From Jack-of-All-Trades to Master of One

The dominant business strategy in all sectors of the healthcare industry over the last decade has been consolidation to grow market share. There are more dollars to compete for, and by getting bigger, companies hope to be able to compete better. That’s how a once-focused enterprise can become a jack-of-all-trades over the years.

Health plans have put this strategy into practice aggressively, growing their market share predominantly through acquisition. Aetna-Humana and Anthem-Cigna are just the most visible transactions, but not the only ones by far. Health plans also have grown their footprint by acquiring other assets, including health technology, data, and analytics companies. In fact, between 2007 and 2014, there were 86 health plan-related transactions, with 21 totaling more than $500 million, according to a presentation by Joshua Raskin during our 2015 ReviveHealth Summit. What were once highly focused insurance companies are now diversified health services companies with insurance as a small part of their offerings.

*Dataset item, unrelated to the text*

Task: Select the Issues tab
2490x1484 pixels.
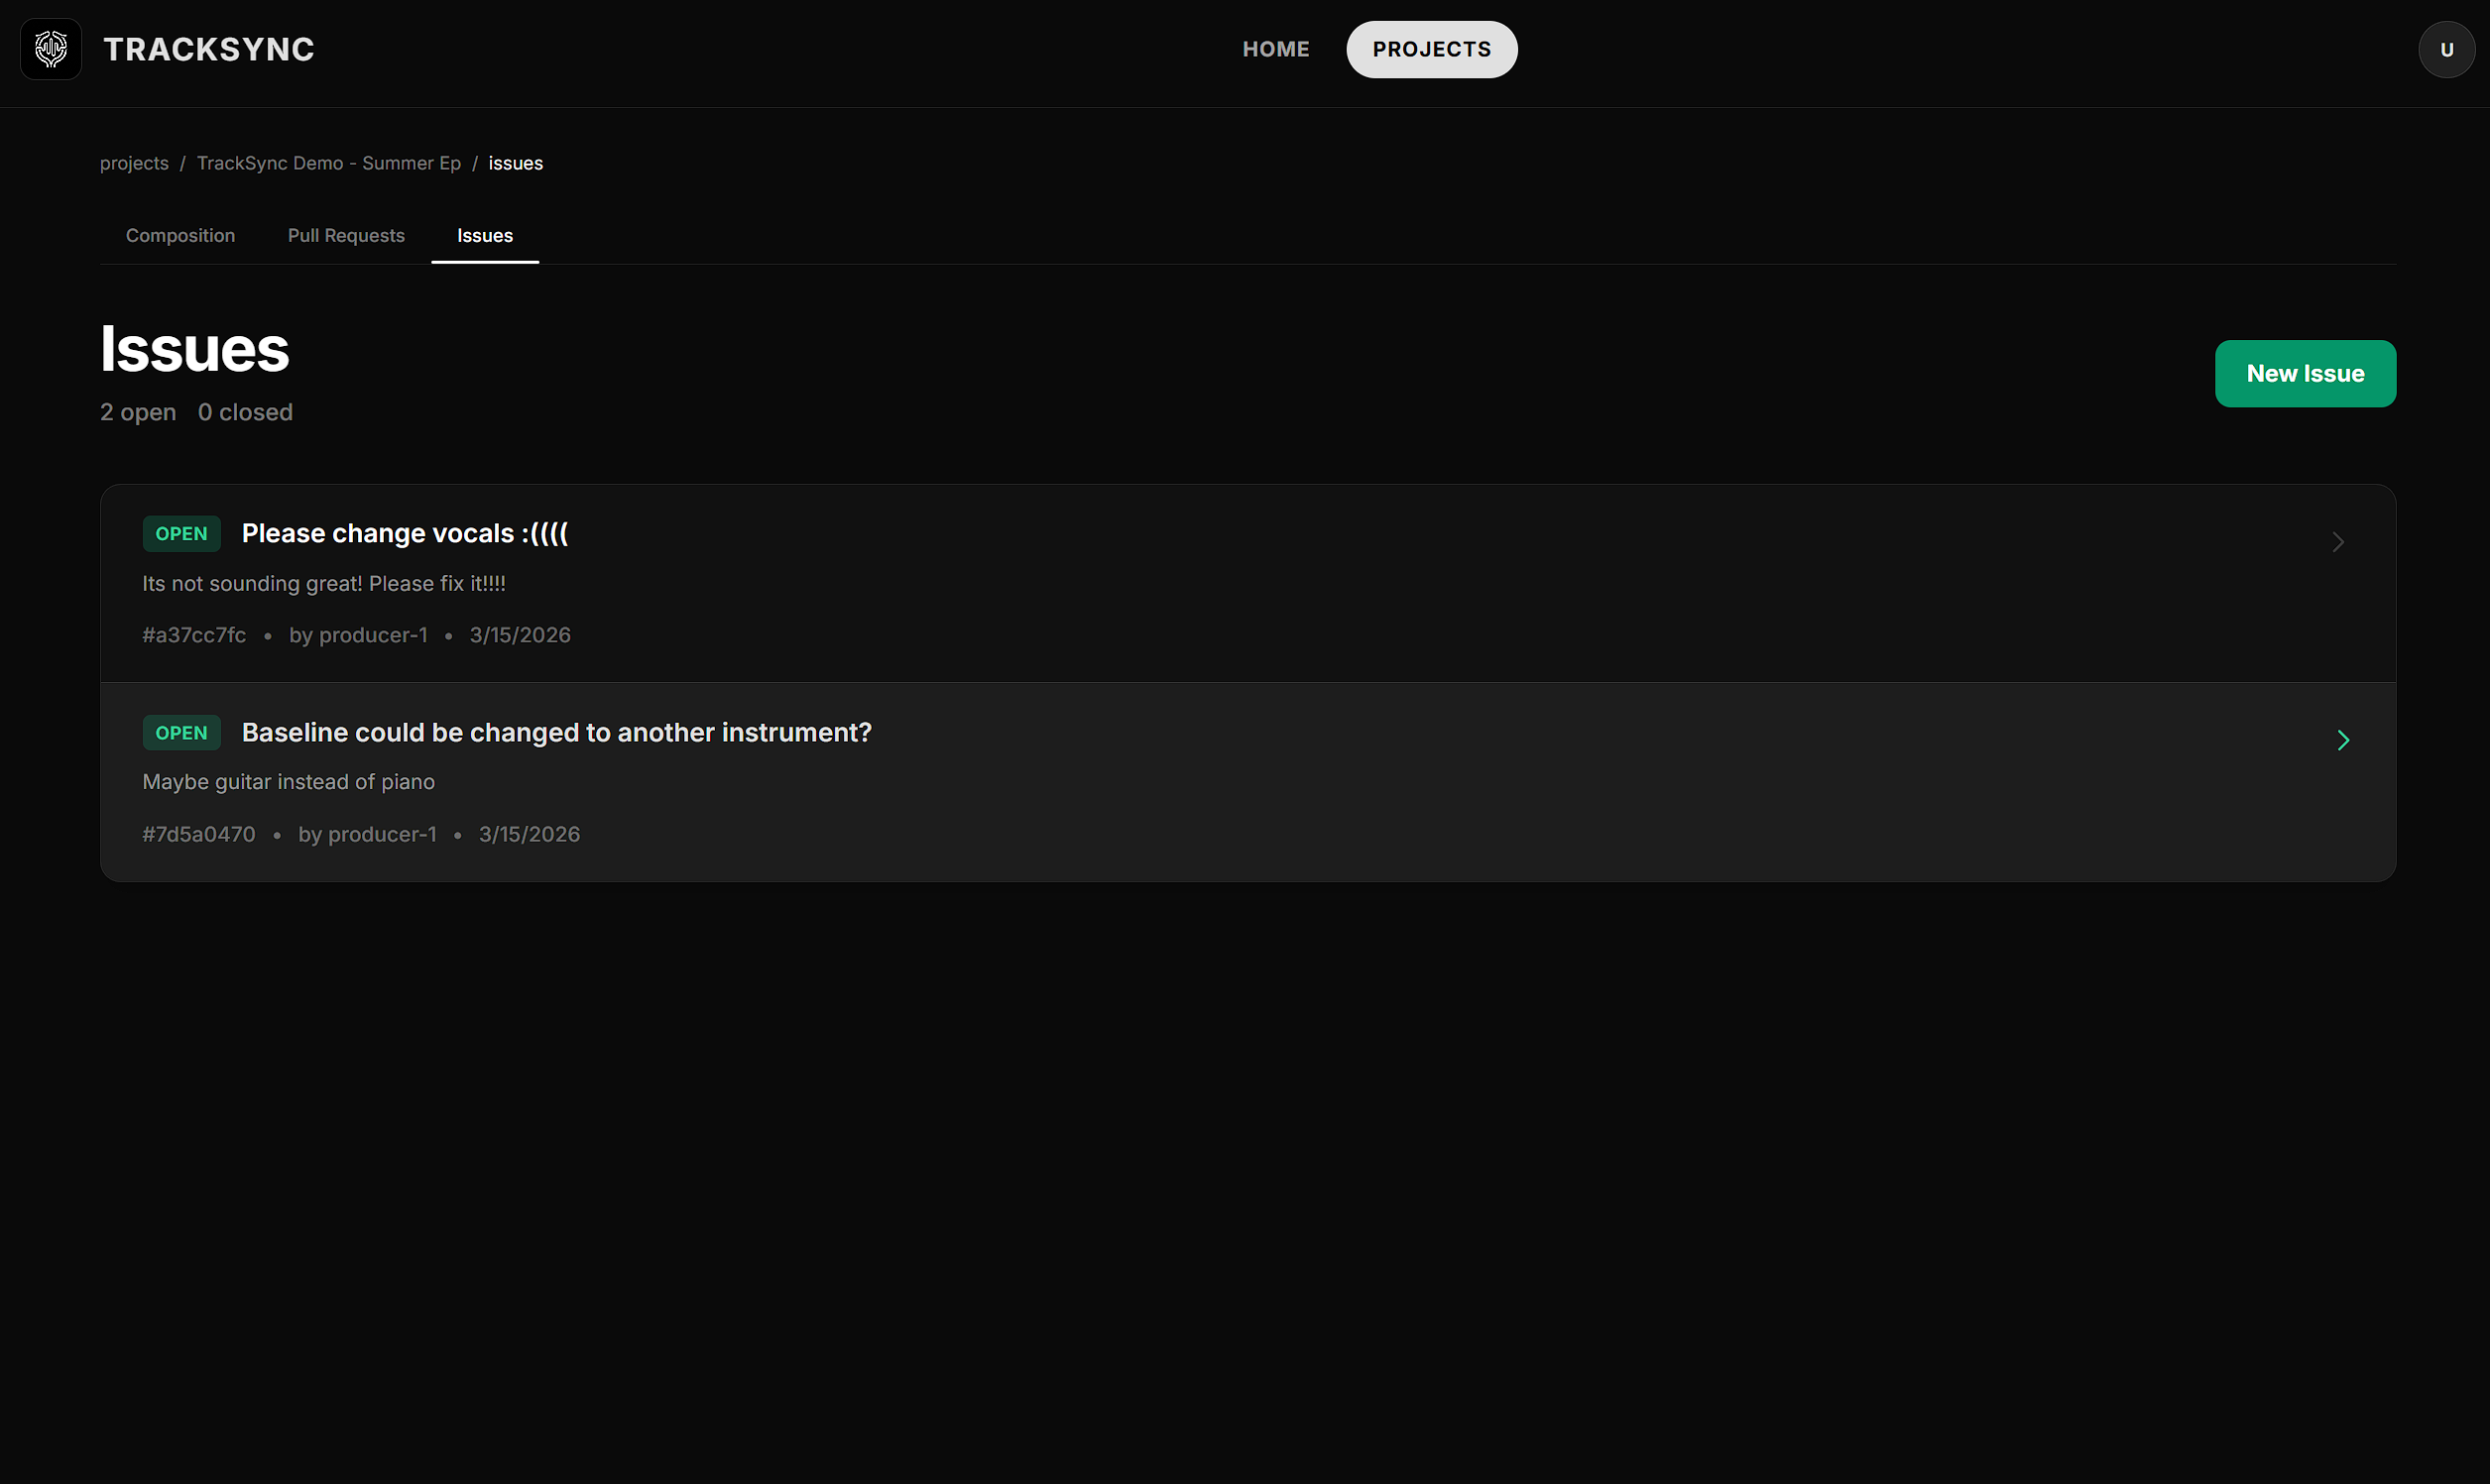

Healthcare providers have taken the same approach. Health systems have been purchasing hospitals and physician groups to grow their footprint in their markets. Many of them have also launched their own health plans and population health strategies. For a quick recap of 2015 healthcare M&A, check out Healthcare Finance’s running list.

By growing for the sake of size, and offering every service they can deploy, healthcare organizations are embracing a jack-of-all-trades strategy that considers every company a potential customer and tries to be all things to all people. In some sectors this works well – for example, hospitals need to offer multiple clinical services to meet the needs of the communities they serve – but in other sectors we see companies that are good at many things but not truly great at anything.

Bill Woodson couldn’t have said it better in a recent Fortune article, “In healthcare, bigger and better are not two words that go together…yet.” Against this background of consolidation, we are beginning to see what may be the first big strategy shift from a major publicly traded health services company. We’re seeing the power of focus emerge from one company’s new business strategy, which could be a glimpse of things to come for the broader healthcare industry.

Over the years MedAssets, a publicly traded company recently purchased for $2.7 billion by leading private equity firm Pamplona Capital Management, had become a vertically integrated health services company with many different component parts, including supply chain management, revenue cycle management, and a host of other businesses.

Pamplona’s purchase of MedAssets, and its subsequent spinoff of the company’s supply chain management business to Vizient, points the way to a new vision. By paring MedAssets down to its core market-leading service and integrating it with Precyse, a Pamplona-owned healthcare technology and education solutions company, Pamplona will create an independent, industry-leading company with highly specialized offerings that provides end-to-end solutions to mission-critical challenges for health systems. The new MedAssets will demonstrate the power of focus in its business strategy.


Behind Pamplona’s bid to build a revenue-cycle giant, Modern Healthcare
At a time when healthcare organizations are vying to become all things to all people, Pamplona Capital Management has deployed a different strategy. Its spinoff of MedAssets’ supply chain management business and integration of MedAssets’ revenue cycle management business with Precyse will help create a focused, independent company with industry-leading, highly specialized offerings that provide solutions to mission critical challenges for health systems.


With its strategic pivot, the combined MedAssets-Precyse enterprise will have an opportunity to establish itself as a leader in end-to-end revenue cycle services, technology, and education solutions. With its highly specialized and tech-enabled services, the new company will be strategically positioned to meet the needs of healthcare providers who increasingly require clinically integrated revenue cycle solutions.

This is a huge departure from the jack-of-all-trades approach many health services companies take, one that instead focuses on combining a highly focused set of trades based on the changing needs of the core customer. And with the operational landscape of healthcare providers becoming increasingly complex, it may prove to be the right strategic approach.

Disclosure: ReviveHealth serves as agency of record for Pamplona Capital Management’s healthcare private equity Investments.